Wednesday, June 2, 2010

Seven Days 'Til School Time Again







Goodbye to the monitor, keyboard, iPod, Online games. Don't worry... I'll make up to you every weekends.

And yeah... it's just in the title. I just want to say that schooling is fine but our school is just different from other schools. People say it's a negative one but for me, it seems the difference is a positive one. Like what every proverb you hear, "Today you might be suffering but for tomorrow it'll always be a good one" It's also like what you reap is what you sow. Because in our school, you need to do a lot of hard work and some of my classmates say that they are very tired and stressed because of it. When they ask me if I'm tired, I would just say no, because this is what makes this a challenge. I always think positive when it comes to things in school but I also have a lot of flaws in school. I guess you can say that. First flaw is that I'm lazy. and I mean VERY LAZY. Although I listen when the teacher discusses my problem is that I don't make assignments, and don't study. Still I get the good grades... Once a teacher told me that I'm miraculous because of the periodical exams that I had were pretty good ones. There was also an another teacher who told me, that U have this switch mode. There are weeks that I'm active and there are weeks that I don't have the mood to participate in activities. The fact that I'm lazy is the one that's blocking my way to success. You know what I mean.
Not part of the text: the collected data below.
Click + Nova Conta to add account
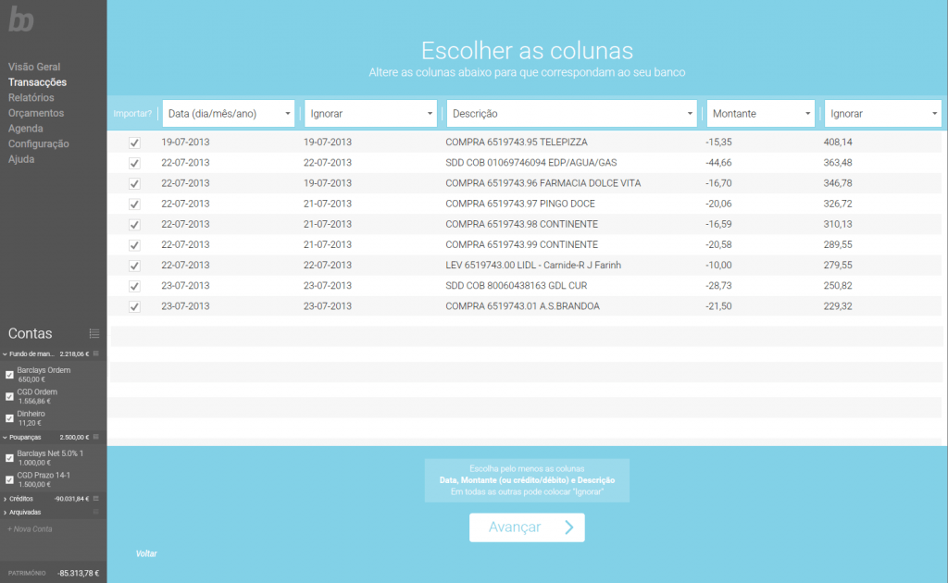 (x=30, y=528)
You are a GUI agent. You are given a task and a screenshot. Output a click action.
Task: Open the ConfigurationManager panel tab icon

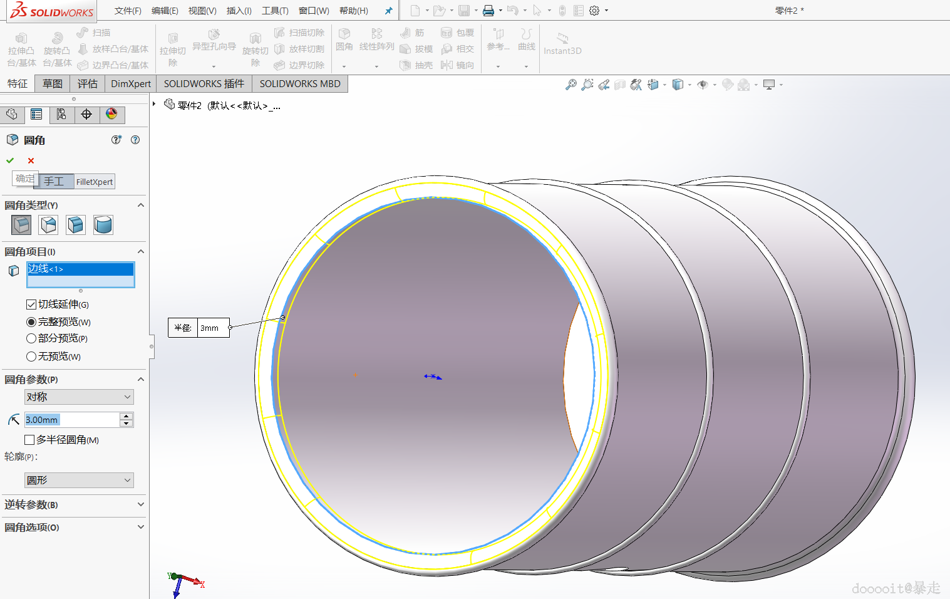point(61,114)
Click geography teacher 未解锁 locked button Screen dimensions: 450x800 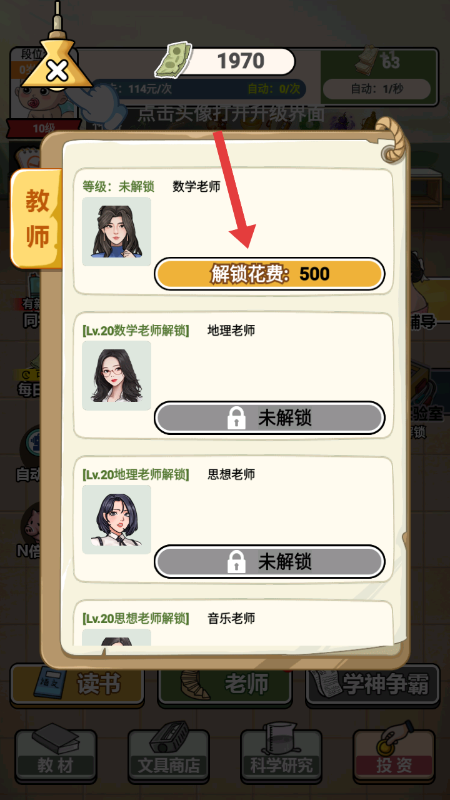(x=269, y=418)
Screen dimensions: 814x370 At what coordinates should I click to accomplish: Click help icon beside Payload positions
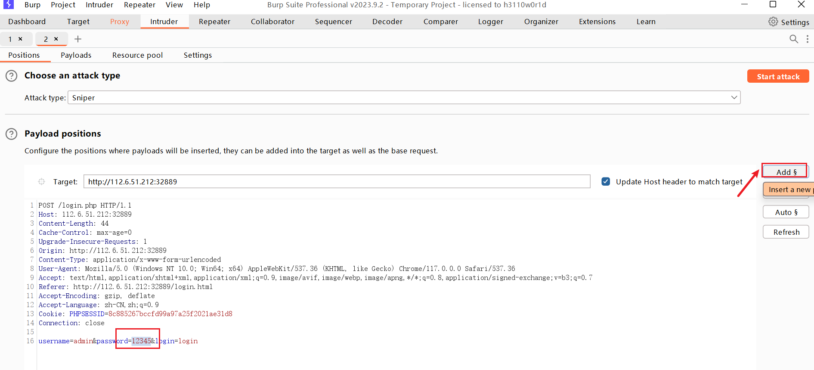11,134
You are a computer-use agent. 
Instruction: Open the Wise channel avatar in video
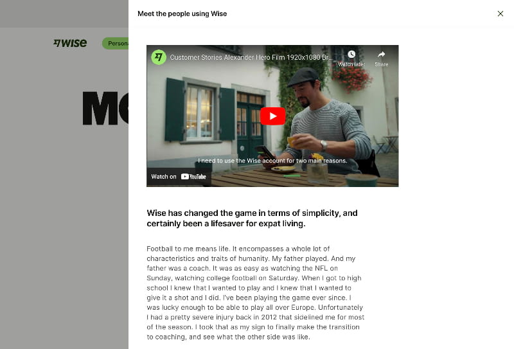pos(159,57)
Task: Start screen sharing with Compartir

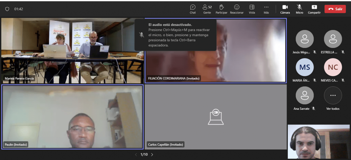Action: tap(314, 9)
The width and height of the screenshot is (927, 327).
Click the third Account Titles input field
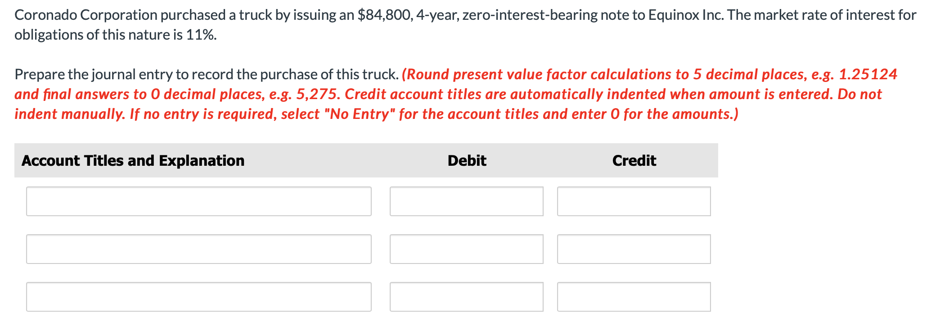[x=198, y=296]
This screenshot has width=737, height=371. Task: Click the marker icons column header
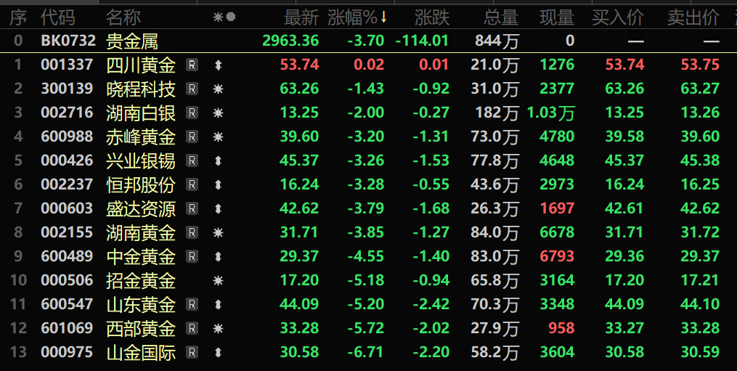(224, 17)
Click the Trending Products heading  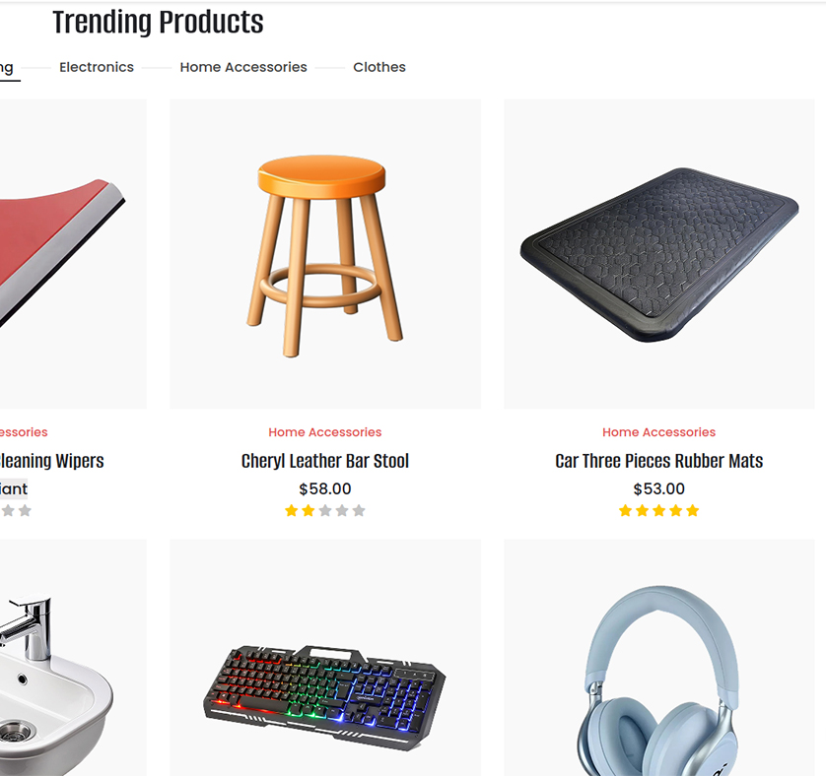(158, 23)
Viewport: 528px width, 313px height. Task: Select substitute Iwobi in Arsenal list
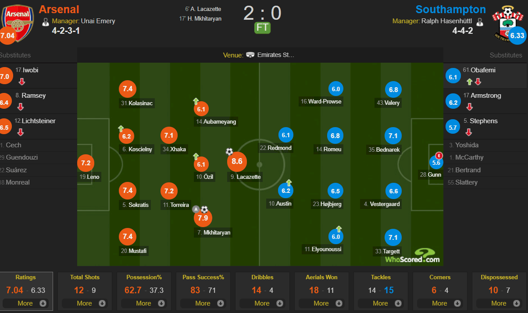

I promised by myself that for this last school year, I'm going to be not lazy anymore and do what I'm supposed to do as a student. This is my last year as a highschool student and I should be responsible. I know that the school is going to make me pressure since that was they said the last time during the last day of my junior days. I know that I can do this and not be afraid of the subjects and all rumors about issues with different people. As you can see, Experience is the best teacher ever. So, it's better to experience pain, happiness, sadness, anger, and other emotions that we can feel. This school year is going to be a memorable one. I can just feel it. Also I'm proud that I'm one of the last batches of the school to be all girls since the first years have guys. Hopefully I can endure them and tell them to be a disciplined since I know that the class would be noisy. **sweats a lot** I don't know how to handle guys actually especially in the teenage stage.
I'm a lot of nervous about it but I'll do my best! I know that I can do this...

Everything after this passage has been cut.